Current guidelines about the management of poststroke hypotension provide no objective clarification as to the appropriate management, which is a reflection of the paucity of evidence in this field. It is difficult to select patients who could benefit from pressor therapy and to define an absolute BP level at which pressor therapy should be considered. The most suitable candidate and therapeutic BP window for benefit is uncertain. In this patient, the elevation of systemic BP after the intra-arterial thrombolytic therapy might increase the risk of hemorrhage. However, we considered that benefit of reperfusion by induced hypertensive therapy might be higher than the risk of hemorrhage, because our patient received relatively small dose of urokinase (100,000 units) intra-arterially. Moreover, we tried to maintain the systolic BP no more than 160 mmHg. Large, well-designed trials are needed to clarify the management of arterial hypotension after acute stroke. Currently, a trial testing the utility of phenylephrine as a pressor therapy in the setting of stroke (Controlling Hypertension and Hypotension Immediately Post-Stroke [CHHIPS]) is ongoing.11 Before strong evidence is available, patients with significant SBP fall (e.g., > 20 mmHg) and neurological deterioration, particularly accompanied with pre-existing large artery disease or cardiac dysfunction, may be considered as a therapeutic target. We regard that our patient fit well into this category. The reason for the lag between BP elevation induced by phenylephrine and subsequent neurologic improvement is not clear. Although SBP was elevated to more than 150 mmHg after phenylephrine infusion, the BP might be still below optimal range. Another possible explanation is that the time lag exists from BP elevation to increase of collateral circulation and cerebral perfusion and ultimately to clinical improvement. Stunned brain syndrome, which can sometimes be observed after reperfusion therapy,12 is less likely, because the BP after phenylephrine infusion was not higher than BP before neurological deterioration.

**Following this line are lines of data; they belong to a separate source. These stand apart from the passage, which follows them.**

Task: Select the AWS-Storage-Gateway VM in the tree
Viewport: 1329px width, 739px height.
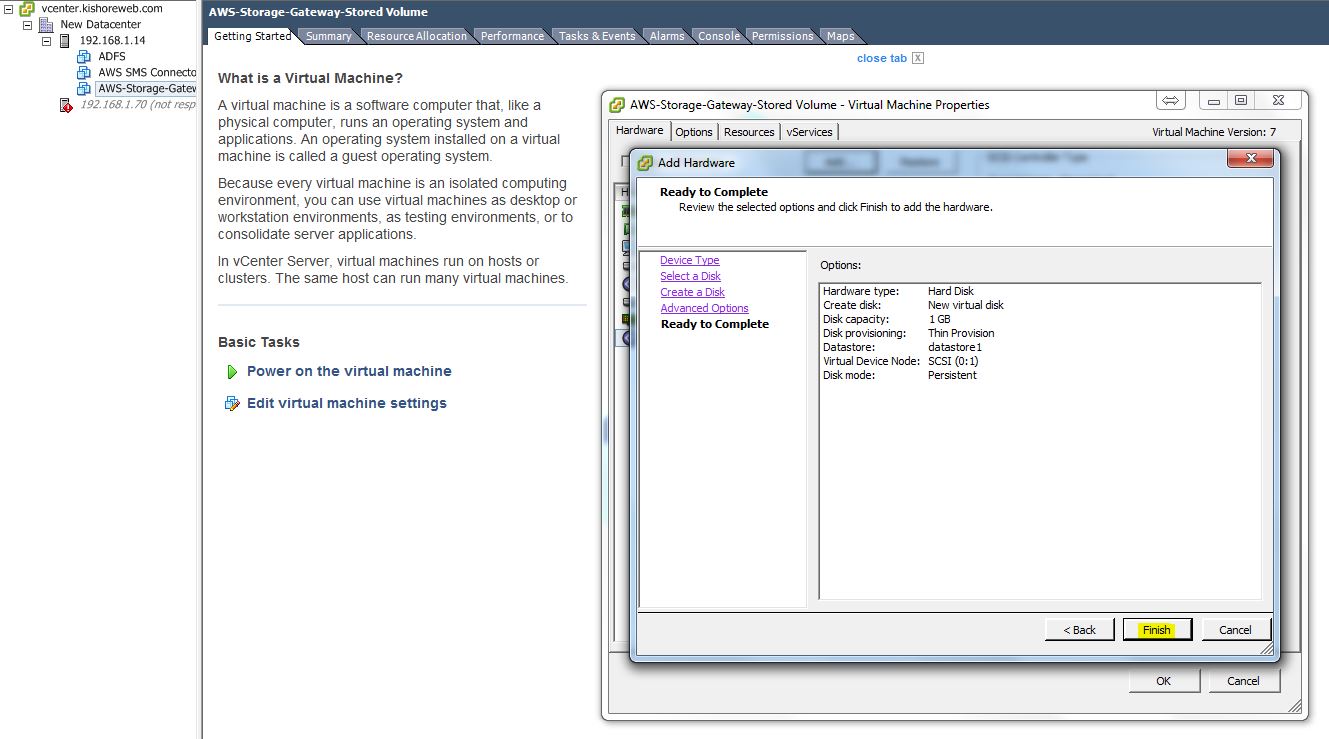Action: click(146, 89)
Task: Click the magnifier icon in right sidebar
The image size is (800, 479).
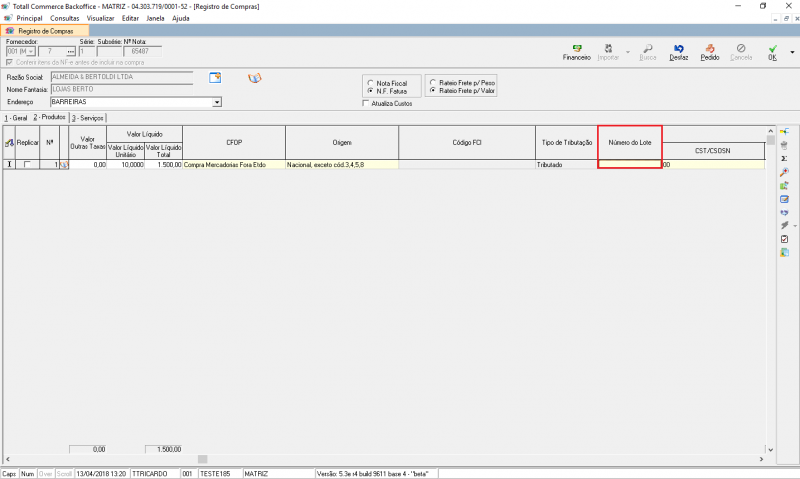Action: coord(784,172)
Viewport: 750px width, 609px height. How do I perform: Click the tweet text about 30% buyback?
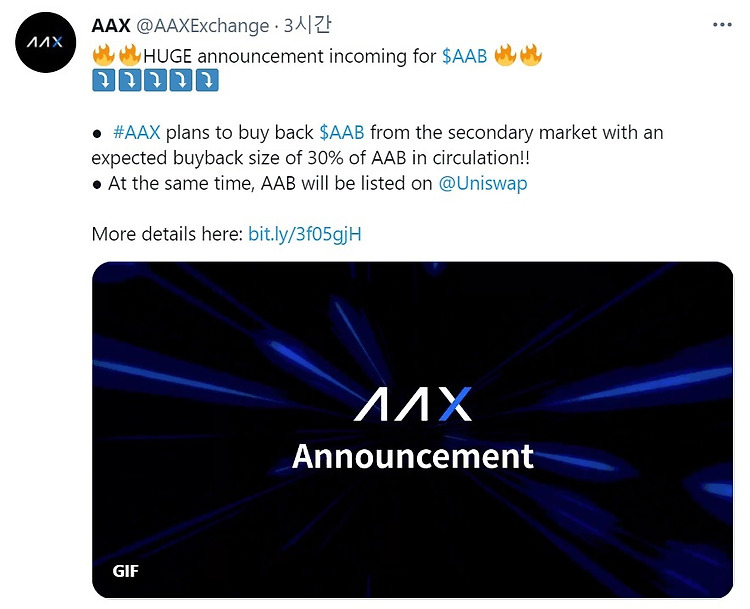(x=377, y=145)
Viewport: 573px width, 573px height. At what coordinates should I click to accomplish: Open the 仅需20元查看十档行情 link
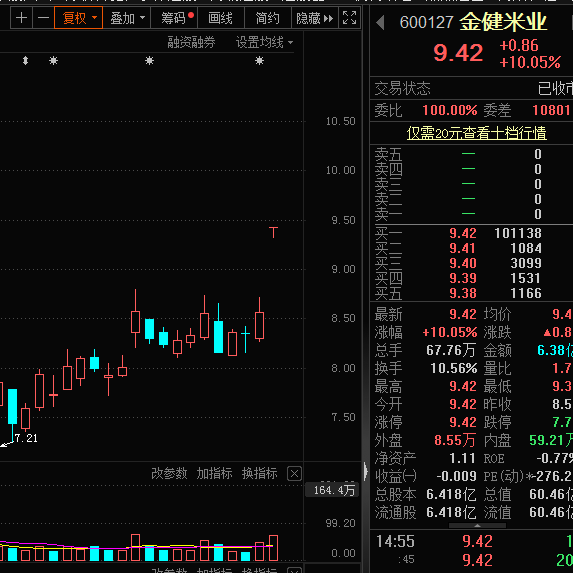(477, 133)
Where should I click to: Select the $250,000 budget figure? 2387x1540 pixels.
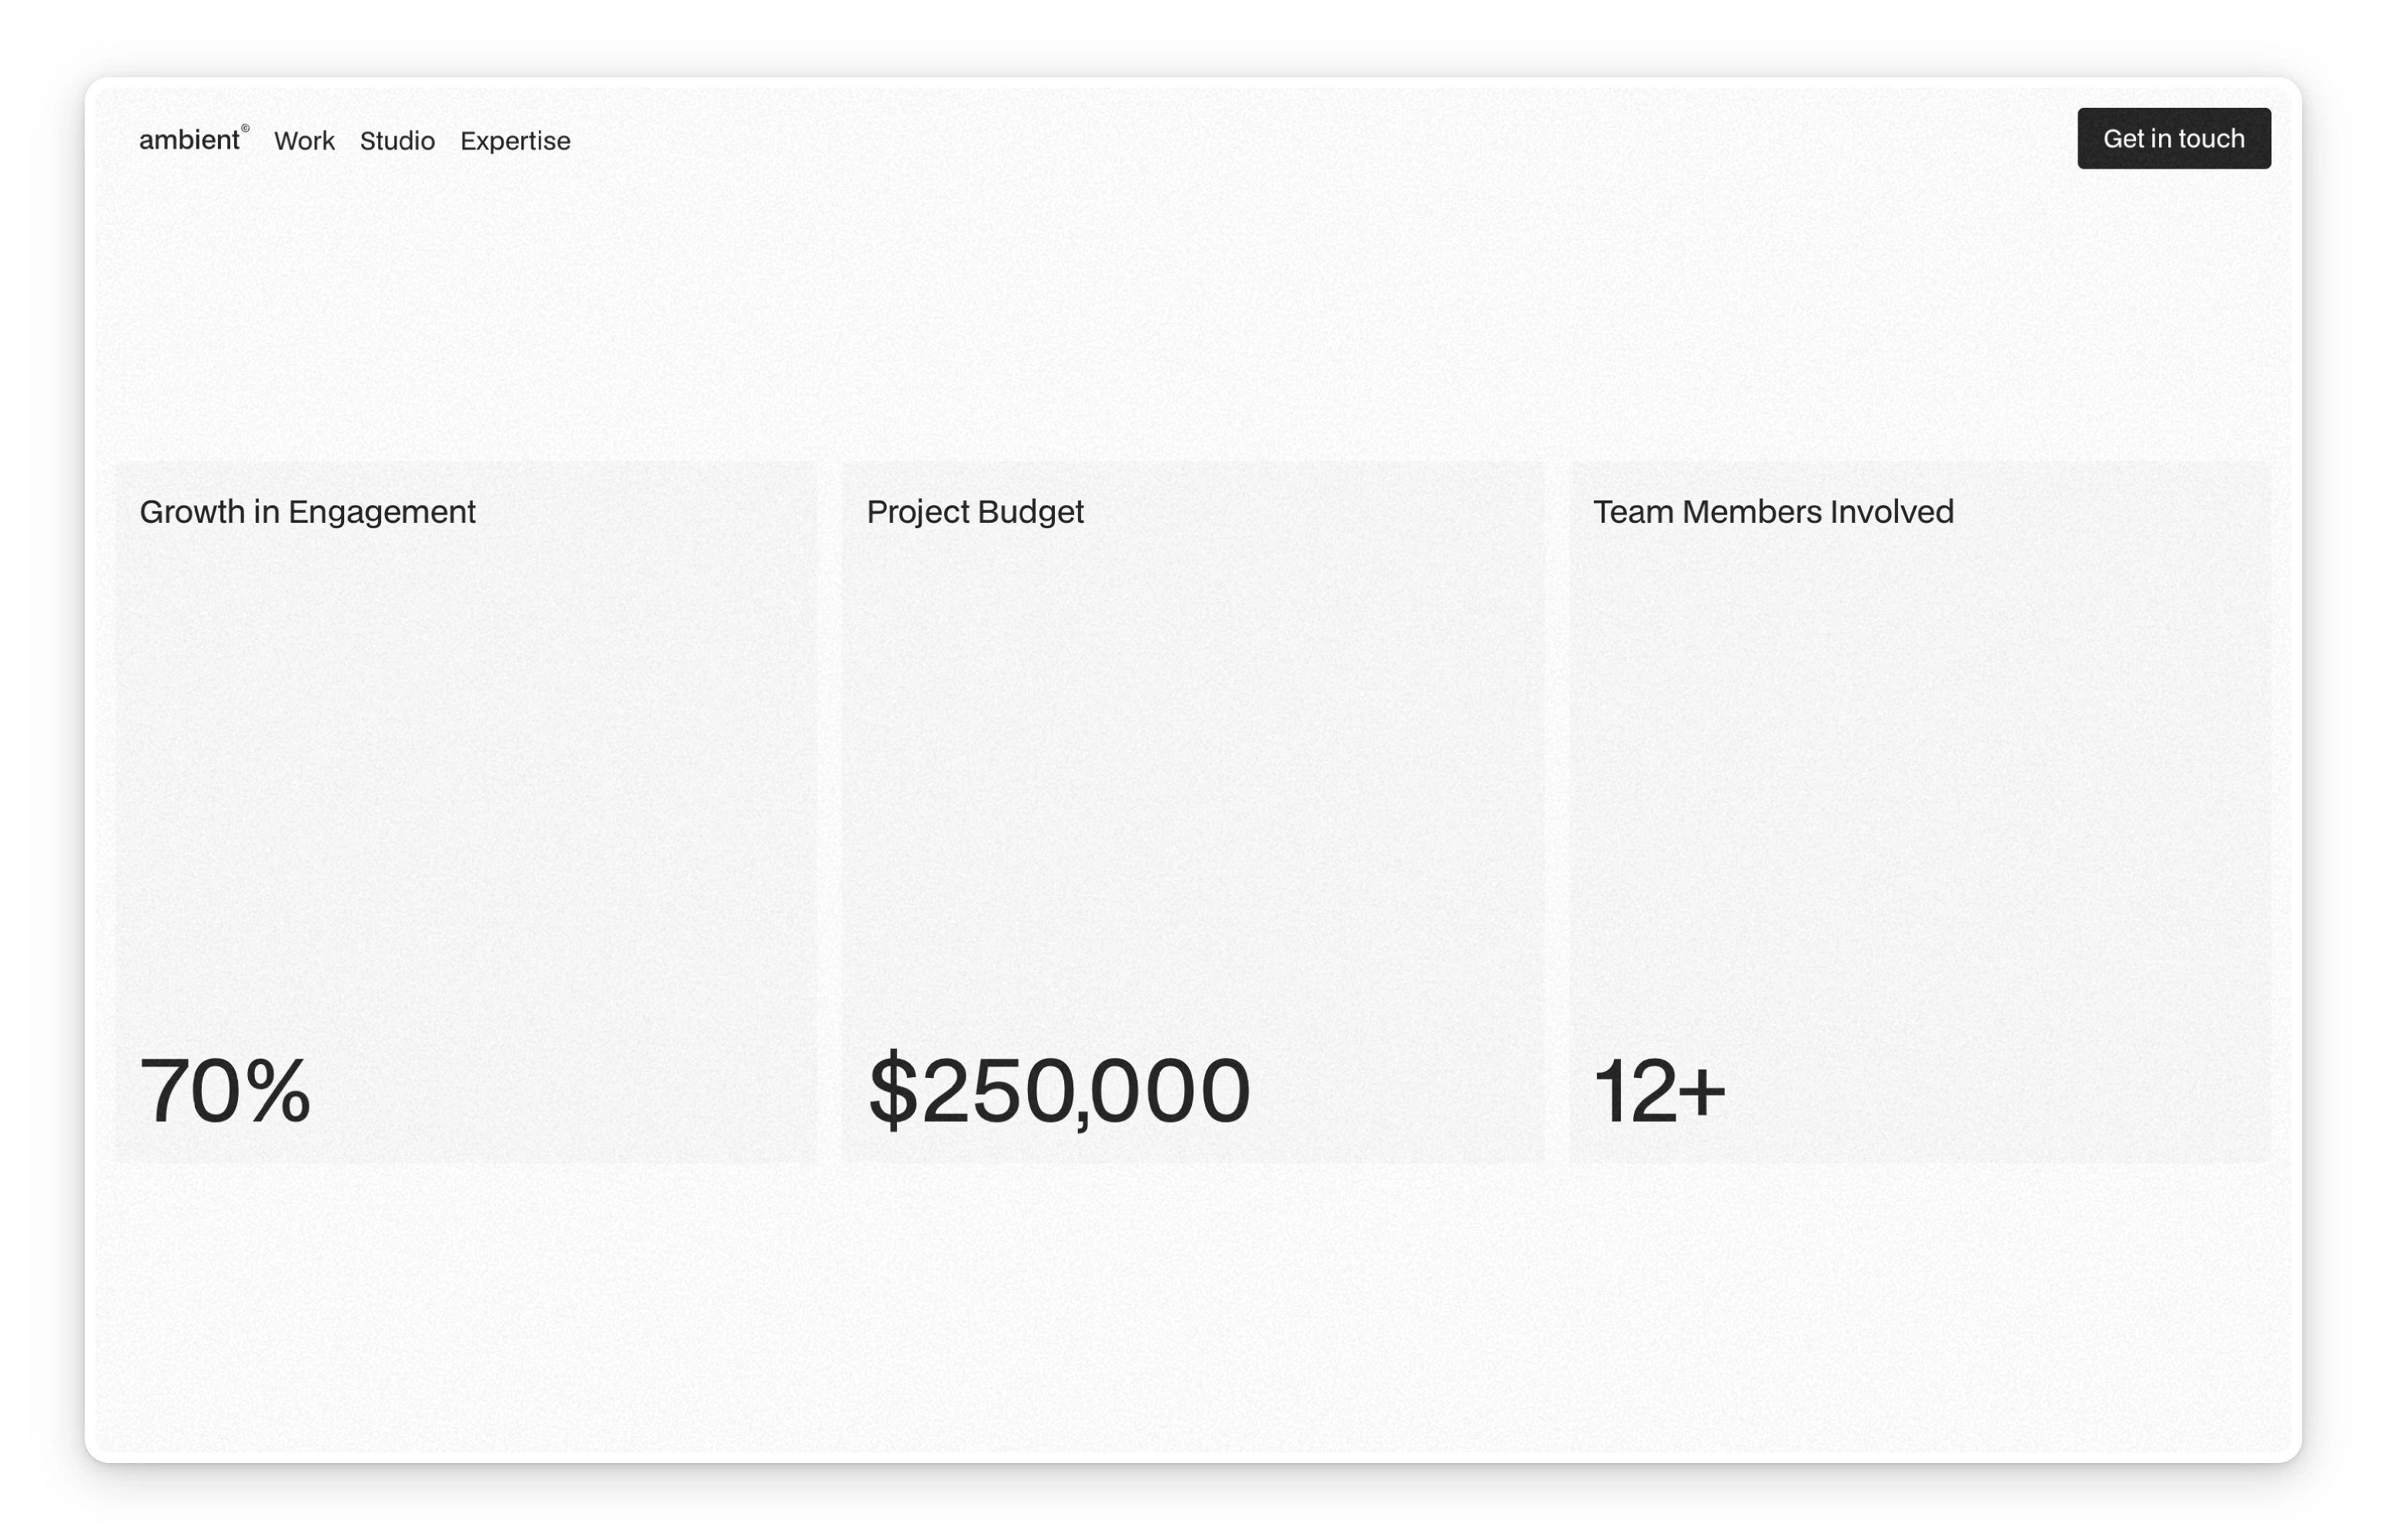point(1059,1090)
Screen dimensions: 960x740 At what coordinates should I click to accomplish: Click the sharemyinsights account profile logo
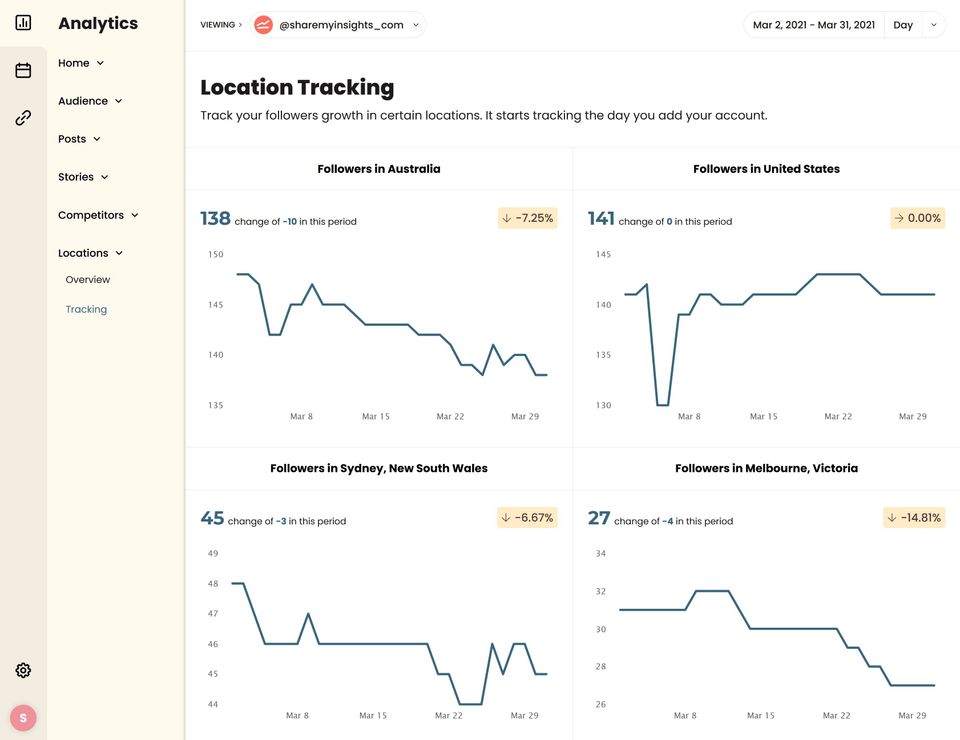click(x=263, y=25)
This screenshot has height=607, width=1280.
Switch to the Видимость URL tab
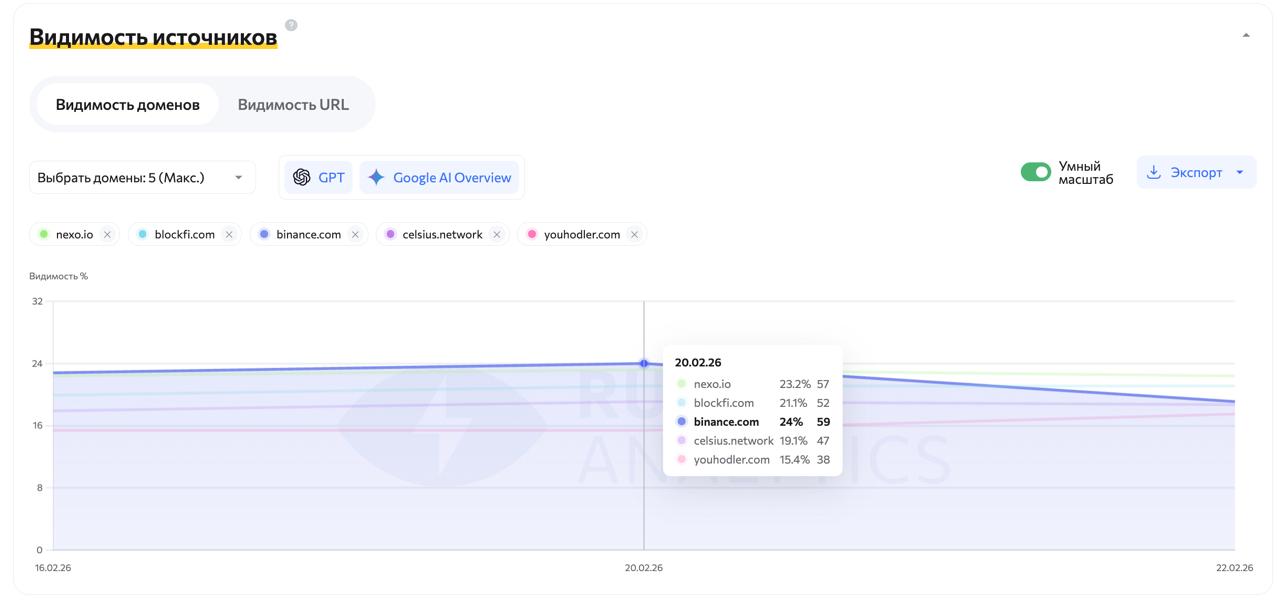pos(293,104)
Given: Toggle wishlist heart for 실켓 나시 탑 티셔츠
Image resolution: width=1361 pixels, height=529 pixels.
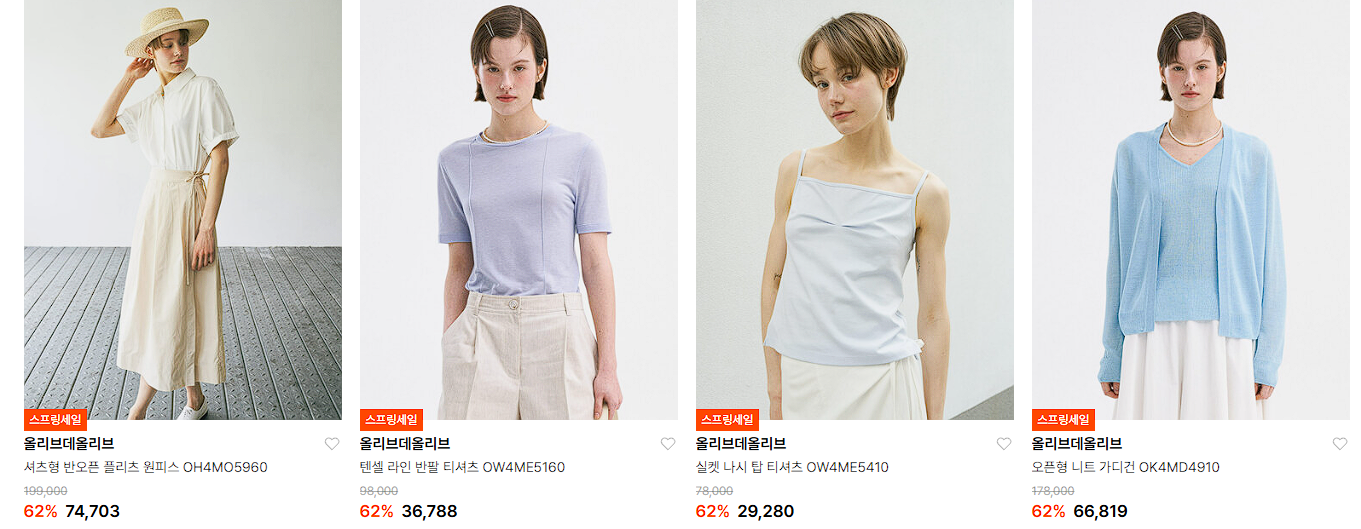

Although we report a single case, this report reinforces the utility of DWI and PWI in identifying the mechanism of early neurological deterioration and in guiding the clinical decision for administration of the most appropriate management. Active induced hypertensive therapy can be considered, when a viable ischemic penumbra exists on early MRI and a neurological deterioration is accompanied by hemodynamic compromise.